Lacking a food processor or a traditional mortar and pestle, Marya's father fetched this gardening implement from the garage - a "dibble". Normally the pointy end is used to pierce holes in the soil to plant seeds, but the rounded end worked in a pinch as a pestle.
click for larger picture
After most of the mashing we added the nutritional yeast for a cheesier flavor.

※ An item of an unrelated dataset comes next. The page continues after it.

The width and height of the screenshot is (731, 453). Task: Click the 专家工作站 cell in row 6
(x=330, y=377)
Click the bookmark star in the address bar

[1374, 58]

We also visited Marya's mother in Leadville, but I didn't take any pictures of the food there. Unforeseen circumstances changed the mood of our visit completely (we came home to discover the house had been broken into and had to deal with police and locksmiths, etc). But Marya's mother is headed towards veganism, due in part to us sending her Erik Marcus's book "Vegan: the New Ethics of Eating". The book is out of print, but if you'd like to turn a family member around, you can either order it from Action for Animals or view a fat PDF file of the entire book from the same site here (assuming it's reprinted with permission).